Creating and working with task trackers:

Task trackers follow the same pipeline workflow as feature trackers, but with one key difference: you create them directly in your team's 🌊 Pipeline Board instead of going through the Features board planning process.

  1. Create a tracker card directly in your team's 🌊 Pipeline Board (in "📋 Needs Breakdown")
  2. Set the relevant module as its parent (just like feature trackers)
  3. Tag it with task-tracker
  4. Add a brief description
  5. Break down into child cards as needed and move to 🔜 Sprint Queue
  6. Move the tracker to "👀 Tracking" once broken down
  7. When all child cards complete, move the tracker to the 🚚 Shipped Board

The task-tracker tag helps with filtering and reporting—it makes these lightweight trackers visible so they don't become a backdoor around planning for work that actually needs it.

Real Example: Backend Task Tracker

📋 Needs Breakdown

  • (empty - no task trackers currently need breakdown)

👀 Tracking

  • Security Update - Auth Package (task tracker with task-tracker tag)
    • This tracker has spawned child cards:
      • Update auth gem dependencies
      • Run security tests

🔜 Sprint Queue

  • Update auth gem dependencies (child card - ready to pull into sprint)
  • Run security tests (child card - ready to pull into sprint)

The task tracker follows the same structure as feature trackers, just created directly in the 🌊 Pipeline Board. Like feature trackers, task trackers can also spawn child cards into other teams' pipelines if needed (for example, a deployment card to the infrastructure pipeline).

How granular should you go?

You decide how to break down work based on what makes sense for your workflow. Create as many or as few child cards as you need. Use checklists within cards for sub-items and validation steps. Mix and match: cards can have checklists, child cards, or even child cards that have their own children. There are no hard rules here—organize work in whatever way helps you execute effectively in your sprints.

Once you've broken down the work and populated your 🔜 Sprint Queue, you're ready to start pulling work into sprints.

Phase 3: Sprint Planning & Execution

Now we're into the actual delivery work. Every two weeks, you're pulling work from your 🔜 Sprint Queue and moving it through completion. This is where the rubber meets the road.

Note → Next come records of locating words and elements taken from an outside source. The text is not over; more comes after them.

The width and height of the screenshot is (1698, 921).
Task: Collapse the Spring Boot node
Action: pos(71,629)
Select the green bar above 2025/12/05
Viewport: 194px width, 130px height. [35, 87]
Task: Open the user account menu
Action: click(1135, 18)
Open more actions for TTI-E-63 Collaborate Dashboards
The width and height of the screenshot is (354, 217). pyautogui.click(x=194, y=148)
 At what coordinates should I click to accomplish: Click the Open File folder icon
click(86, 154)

Sprint Planning (Every 2 Weeks):

You'll pull child cards from 🔜 Sprint Queue into the current or next sprint based on capacity and priorities. Sprint boards use status lists to show progress: To Do → Doing → Blocked → In Review → Done → Cancelled. Meanwhile, the feature tracker on the 🌊 Pipeline Board automatically shows rollup progress as its child cards move through sprints.

During the Sprint:

Your child cards move through the sprint workflow (To Do → Doing → Blocked → In Review → Done → Cancelled) as work progresses. Here's how to manage the different states:

  • Use "Blocked" status when a card can't proceed due to dependencies or external blockers
  • Use "In Review" status when work is complete and waiting for someone to review it (code review, document review, design review, etc.)
Use Superthread's relationship actions to link blocked cards for visibility: "Mark as blocked by", "Mark as blocking", "Mark as related to", or "Mark as duplicate of"

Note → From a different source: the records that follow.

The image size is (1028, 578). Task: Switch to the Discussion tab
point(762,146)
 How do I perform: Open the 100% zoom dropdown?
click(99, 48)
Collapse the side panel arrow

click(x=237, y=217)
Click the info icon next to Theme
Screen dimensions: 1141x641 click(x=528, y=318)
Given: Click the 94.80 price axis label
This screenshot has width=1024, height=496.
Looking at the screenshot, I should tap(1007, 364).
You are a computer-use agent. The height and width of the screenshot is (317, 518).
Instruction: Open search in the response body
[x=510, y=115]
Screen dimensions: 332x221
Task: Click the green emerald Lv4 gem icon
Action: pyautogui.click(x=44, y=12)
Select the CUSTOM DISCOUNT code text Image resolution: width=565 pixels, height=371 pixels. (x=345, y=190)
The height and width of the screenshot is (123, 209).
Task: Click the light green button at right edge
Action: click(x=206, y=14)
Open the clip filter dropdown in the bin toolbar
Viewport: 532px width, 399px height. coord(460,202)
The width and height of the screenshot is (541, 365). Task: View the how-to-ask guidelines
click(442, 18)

As you complete child cards, they automatically update the feature tracker progress on the pipeline board. If you don't finish everything in a sprint, don't worry—Superthread automatically rolls incomplete cards to the next sprint.

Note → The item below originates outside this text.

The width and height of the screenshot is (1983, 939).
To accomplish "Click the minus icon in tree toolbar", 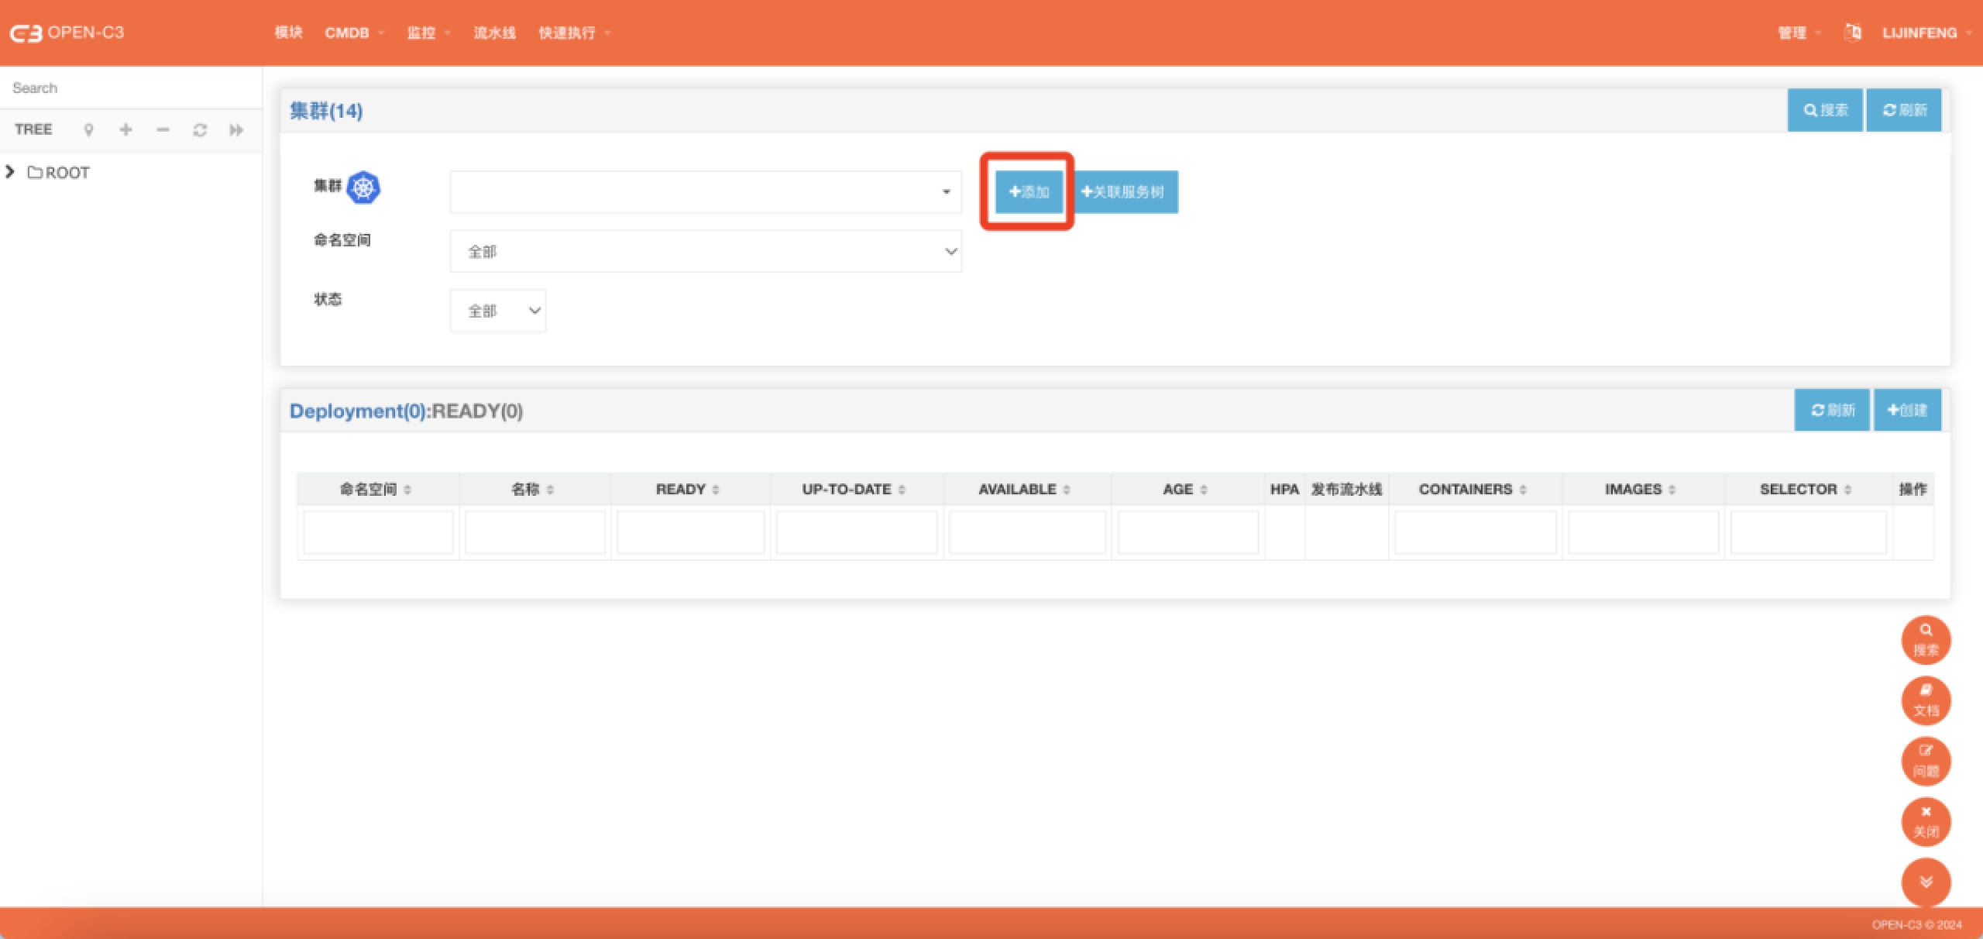I will (163, 130).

Eventually all the child cards will be done, and that's when you're ready for the final phase.

Phase 4: Deployment & Shipped Tracking

The final phase is all about getting work into production and tracking what's been delivered. This is where you close the loop on a feature.

When all child cards of the feature tracker complete:

  1. Deploy the feature to production
  2. Move the feature tracker from the Pipeline Board to the Shipped Board (each team has a separate Shipped Board)
  3. Update the related Module card status if needed (for example, move it to "✅ V1 Ready" if this feature completes the V1 scope)

About Shipped Boards:

Each team space has its own 🚚 Shipped Board where completed work lives. This separation by team makes it easy to see what each team has delivered and enables team-specific reporting.

Using Shipped Boards for Sprint Reviews

We're still developing our approach to sprint reviews and reporting. The examples below are potential approaches we haven't tested yet—our actual reporting process may evolve differently and could be more ad-hoc based on what works best for the team.

The 🚚 Shipped Boards are particularly useful for biweekly sprint reviews. You can use Superthread Views (see Views documentation) to create cross-team sprint reports.

Potential View examples:

"Last Sprint Completed"

  • Filter by: Completed date = last 2 weeks
  • Include spaces: Frontend, Backend, Design, etc.
  • Shows: Everything shipped across all teams in sprint period

"March 2026 Shipped"

  • Filter by: Completed date = March 2026
  • Include spaces: All team spaces
  • Shows: Monthly delivery for management reporting

Team Workflows

Now that you understand how work flows through the system, let's look at how different team members interact with it in their day-to-day work. Different roles care about different levels of the hierarchy.

Product Manager

As a PM, you're mostly working at the strategic level—keeping track of what's being built and what's coming next.

Your daily workflow typically involves:

  • High-level view: Check the Domains board for overall progress across the platform
  • Detailed view: Check the Modules board to see what's "⚙️ In Progress" vs "✅ V1 Ready"
  • Filtering: Use main-app and portal-app tags to see portal vs main app progress
  • Timeline views: Use Superthread's Gantt charts for management reporting
  • Sprint reviews and monthly reporting: See Phase 4 for Views setup

Developers & Designers

As someone who's building and delivering work, you're focused on execution—understanding what needs to be built, breaking it down, and delivering it.

Your workflow typically looks like:

  • Start your day by checking your team's current sprint for work to do
  • Participate in vision and requirements phases for most features (we value your input early)
  • Contribute to spec and planning phases as needed (you won't be in every feature's planning, just the ones relevant to you)
  • Break down feature trackers on your team's pipeline board (see Phase 2)
  • Execute work in sprints (see Phase 3)
You can use Superthread Views (see Views documentation) to create custom views if you need different perspectives on your work, but the sprint view is your primary workspace.

Using Tags

Tagging Strategy

We have a few established global tags that we use consistently:

  • App context: main-app, portal-app (or both if applicable)
  • Card type: feature-tracker (for feature tracker cards on pipeline boards), task-tracker (for task tracker cards on pipeline boards)

Feel free to use tags however you want in your own space—tags you create are unique to your team and won't clutter other teams' tag lists. If you think a tag would be useful globally, just talk to the team and we can add it to our shared tagging strategy.

Tags let you filter across boards and create Views for reporting.


You're All Set!

Now that you understand the Unio workflow, you have everything you need to work on Unio with confidence. Whether you're planning features, breaking down work, or tracking progress through sprints, you know how everything connects and flows together.

The beauty of this system is that it scales with you—from high-level strategic planning down to your daily work. You can dive deep into the details when you need to, or step back for the big picture view. And as our team grows and our needs evolve, the workflow adapts right alongside us.

Ready to get started? Pick up your first feature card, create that first feature tracker, or dive into your current sprint. You've got this.